Esta é Ururu, que morreu no último dia 1º de outubro em uma pequena aldeia de Corumbiara, Rondônia. Ururu sobreviveu ao massacre do seu povo, os akuntsus, que, em 1985, foi atacado por madeireiros. Hoje só há cinco akuntsus vivos.
Ao longo do projeto, o objetivo se alargou?
Ir além é impossível, isso é tudo. Essa questão da visibilidade é politicamente estratégica para eles. Eles sabem que todo poder de negociação deles, de coisas concretas mesmo, com o governo, pesa o fato de as pessoas os conhecerem. Muito mais do que denúncias, eles querem mostrar sua cultura, sua identidade, porque a história oral ficou omprometida, vários mecanismos de transmissão de patrimônio cultural foram alterados. Então é preciso encontrar novas formas de socialização e de transmissão de conhecimentos.
Como acontecem as oficinas do Vídeo nas Aldeias?
O principio do método é aprender fazendo, não tem nada daquelas babaquices de plano médio, plano americano. É aprender a usar a câmera e sair filmando. O segundo ponto é o aprendizado coletivo. A gente filma e em algum momento do dia a gente se reúne e assiste ao que todo mundo filmou. Cria-se uma dinâmica de competição sadia e também de aprendizagem com os erros e acertos dos outros. Tentamos conter o ímpeto de imitar a televisão e praticar um cinema de observação, um cinema direto, através do exercício do personagem. Primeiramente o cinegrafista tem que estabelecer uma relação com o seu personagem.
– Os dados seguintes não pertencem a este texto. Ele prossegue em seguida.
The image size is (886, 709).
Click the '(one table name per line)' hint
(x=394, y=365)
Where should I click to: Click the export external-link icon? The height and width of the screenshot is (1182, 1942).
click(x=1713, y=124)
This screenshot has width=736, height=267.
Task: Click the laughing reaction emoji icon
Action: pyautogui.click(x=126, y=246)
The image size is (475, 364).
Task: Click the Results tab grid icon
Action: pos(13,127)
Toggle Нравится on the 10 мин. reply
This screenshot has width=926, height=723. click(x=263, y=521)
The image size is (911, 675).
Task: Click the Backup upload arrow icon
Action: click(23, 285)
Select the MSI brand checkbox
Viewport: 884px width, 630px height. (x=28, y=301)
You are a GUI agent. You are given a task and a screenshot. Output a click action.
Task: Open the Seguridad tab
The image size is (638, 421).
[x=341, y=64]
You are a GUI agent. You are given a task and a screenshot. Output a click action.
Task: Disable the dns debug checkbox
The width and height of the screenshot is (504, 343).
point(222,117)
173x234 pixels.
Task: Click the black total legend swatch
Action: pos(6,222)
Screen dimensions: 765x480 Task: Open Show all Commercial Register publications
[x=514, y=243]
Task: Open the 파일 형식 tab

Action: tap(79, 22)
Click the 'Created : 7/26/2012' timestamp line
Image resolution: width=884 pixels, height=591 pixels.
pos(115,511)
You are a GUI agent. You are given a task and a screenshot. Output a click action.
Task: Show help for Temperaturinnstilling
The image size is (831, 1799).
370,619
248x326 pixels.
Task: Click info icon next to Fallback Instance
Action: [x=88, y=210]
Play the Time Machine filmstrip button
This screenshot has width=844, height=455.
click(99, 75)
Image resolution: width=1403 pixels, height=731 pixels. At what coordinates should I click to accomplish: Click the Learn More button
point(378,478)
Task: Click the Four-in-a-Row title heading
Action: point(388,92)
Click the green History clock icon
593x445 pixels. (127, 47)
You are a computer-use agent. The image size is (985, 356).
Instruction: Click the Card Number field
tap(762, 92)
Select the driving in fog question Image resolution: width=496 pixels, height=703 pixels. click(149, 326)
É um trato. Você quer ser meu personagem? Posso filmar você? Se o cara aceita, então vai criar o personagem. É preciso que o cinegrafista aprenda com o personagem a criar um tempo, uma intimidade necessária para que se tenha uma expressão espontânea, livre. São filmes construídos progressivamente. Não são filmes de roteiro. Tem um personagem, tem uma situação e tem um rumo. E aí vai, a realidade que diga.
O personagem é fictício ou é real?
É a história de alguém. Mas esse alguém fatalmente está atuando.
“Corumbiara” levou 20 anos para ser feito. Quando você percebeu que tinha um filme nas mãos?
Esse filme estava engavetado, foi uma história com idas e vindas e muitos reveses. Parei, passei a me dedicar à formação de cineastas indígenas. Então uma jornalista holandesa me entrevistou [em 2006], me empolguei no depoimento e comecei a repensar o filme. É um filme muito pessoal, cujas imagens eu custei a assistir sem chorar. O Joel Pizzini [diretor de “500 Almas”, sobre os índios do Mato Grosso do Sul] disse que, quando ele viu a premiação de “Corumbiara”, em Gramado, sentiu como se fosse a nossa vitória, dele também, enfim, a vitória do tema, um sentimento mais coletivo da vitória. Eu estou superfeliz com a comoção do público. Nunca pensei que fosse chegar a tanto. Provavelmente será o filme da minha vida. Bom, a gente não faz muitos filmes na vida, mas certamente não haverá outro filme da minha parte com essa densidade.